À quinze ans, il était presque aveugle. Il fut envoyé à la campagne pour se reposer, avec interdiction de s’adonner à l’étude. Tout juste était-il autorisé à participer à certains travaux de la ferme. Cependant, le jeune François ne goûtait guère l’oisiveté. Il n’avait pas oublié les espoirs que l’on avait placés en lui, et la cécité ne représentait pas un obstacle, mais une opportunité : ce qu’il ne pouvait plus voir, il pouvait toujours l’entendre, or le monde autour de lui grouillait de vie. Les oiseaux chantaient, les écureuils grognaient, le vent soufflait dans les arbres et les abeilles bourdonnaient.
Les abeilles, surtout, retinrent son attention.
Il se lança dans un travail de recherche en bonne et due forme et jeta sur le papier les bases de l’ouvrage que je tenais entre mes mains. Secondé par son secrétaire, François Burnen, il entreprit d’étudier le cycle de vie des abeilles à miel.
Leur première grande découverte porta sur la reproduction. Bien que de nombreux scientifiques à différentes époques eussent longuement observé la vie à l’intérieur de la ruche, personne n’avait jamaisassisté à la fécondation de la reine. La raison en était simple : Huber et Burnen découvrirent que la fécondation se produit à l’extérieur de la ruche, au moment où les jeunes reines s’envolent dans la nature. À leur retour, les reines sont pleines de sperme et chargées des organes reproducteurs des faux bourdons, arrachés lors de l’accouplement. Comment la nature peut-elle exiger un tel sacrifice de la part des faux bourdons ? Huber n’élucida jamais ce mystère. Ce que l’on découvrit plus tard, c’est que la nature exigeait encore plus des mâles : la mort les attendait après l’accouplement. Peut-être était-il préférable que Huber ne le sût jamais… À côté de ses travaux d’observation, Huber participa à l’amélioration des conditions de vie des abeilles en concevant un nouveau type de ruches.

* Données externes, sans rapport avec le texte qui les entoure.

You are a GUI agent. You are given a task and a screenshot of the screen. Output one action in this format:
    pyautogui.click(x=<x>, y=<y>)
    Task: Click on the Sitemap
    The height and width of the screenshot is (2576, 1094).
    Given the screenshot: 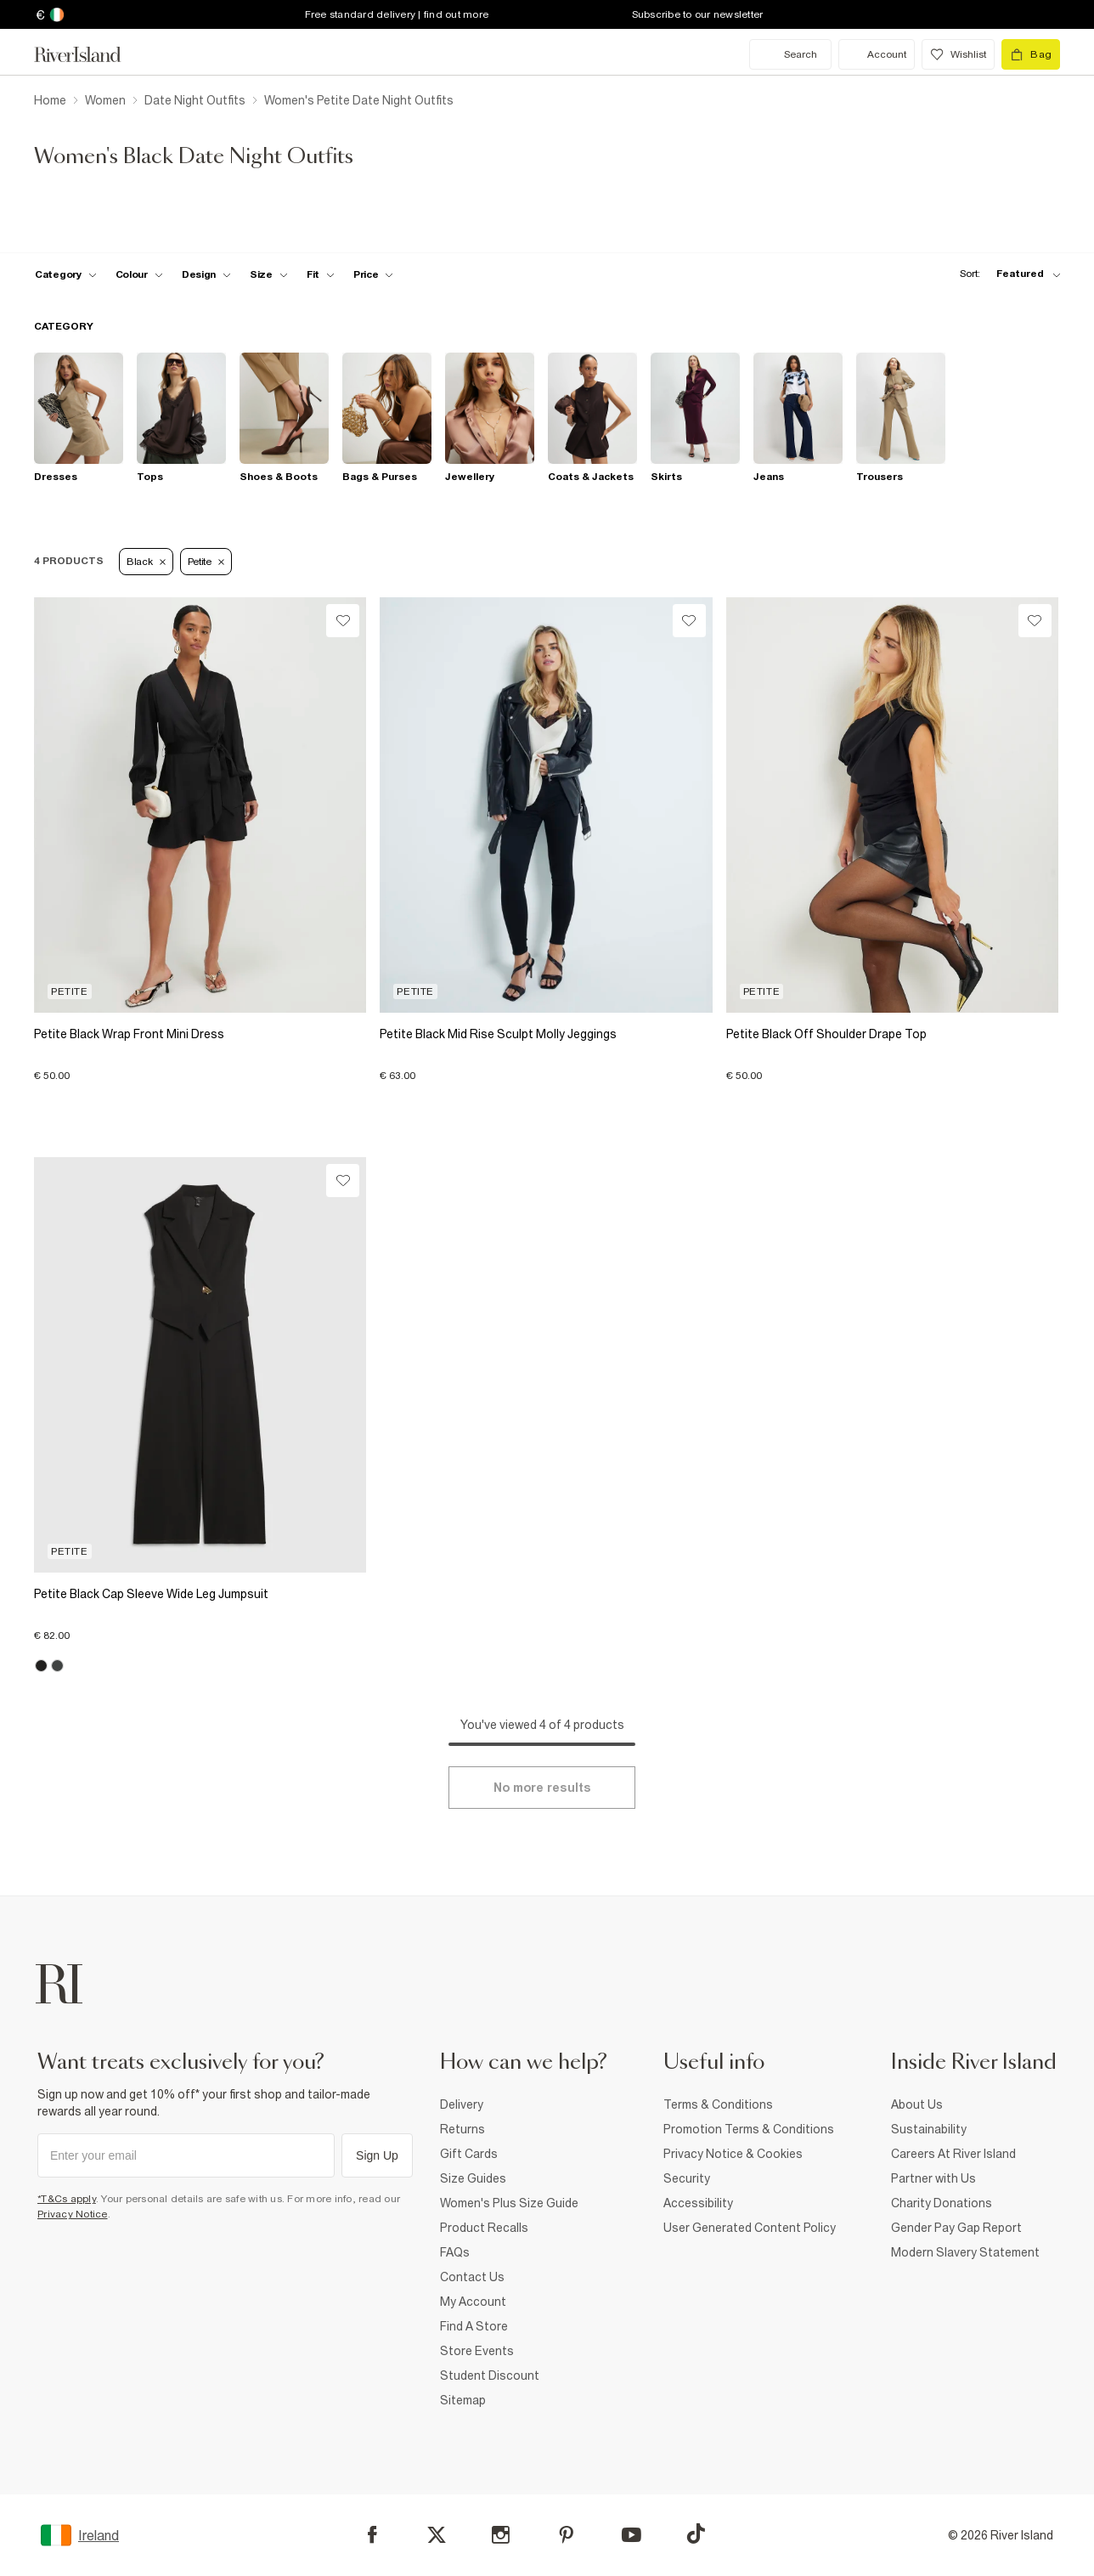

Pendant des siècles, le contact des hommes avec les abeilles se limita à la capture de ruches sauvages, des gâteaux de cire en forme de demi-cercle que les abeilles construisaient dans les branchages ou les anfractuosités. Mais avec le temps, l’or produit par ces insectes devint une obsession telle que les hommes tentèrent de les domestiquer, d’abord avec des ruches en céramique aux résultats peu concluants, puis grâce à des ruches en paille, les plus communes en Europe à l’époque de Huber. Dans ma région, ce type de ruches demeurait majoritaire ; dans les prés ou au bord des chemins, elles avaient le mérite de se fondre dans le paysage. Jamais néanmoins je ne m’étais penché sur le sujet : leur conception rendait l’observation des abeilles difficile, autant que la récolte du miel, laquelle demandait de presser les alvéoles de cire, et donc d’écraser œufs et larves, ce qui non seulement donnait un miel impur mais nécessitait de détruire les gâteaux de cire, où vivaient les abeilles.
Voilà pourquoi Huber s’employa à inventer la « ruche à feuillets », qui s’ouvrait comme un livre dont chaque page était composée d’un cadre destiné au couvain et au miel. Le principe me passionna et je me mis à en étudier attentivement les schémas. Les feuillets étaient esthétiquement remarquables, mais ne me semblaient pas si pratiques. Je sentais qu’il était possible de perfectionner leur agencement, d’imaginer un système qui permît à la fois de récolter le miel sans faire de mal aux abeilles et d’observer l’intérieur de la ruche, le couvain, la reine, la colonie entière. Je tremblais d’excitation : c’était ça que je voulais, c’était là que se trouvait ma passion. Je ne parvenais plus à détacher mon regard des dessins. Je voulais rentrer dedans. Entrer dans la ruche !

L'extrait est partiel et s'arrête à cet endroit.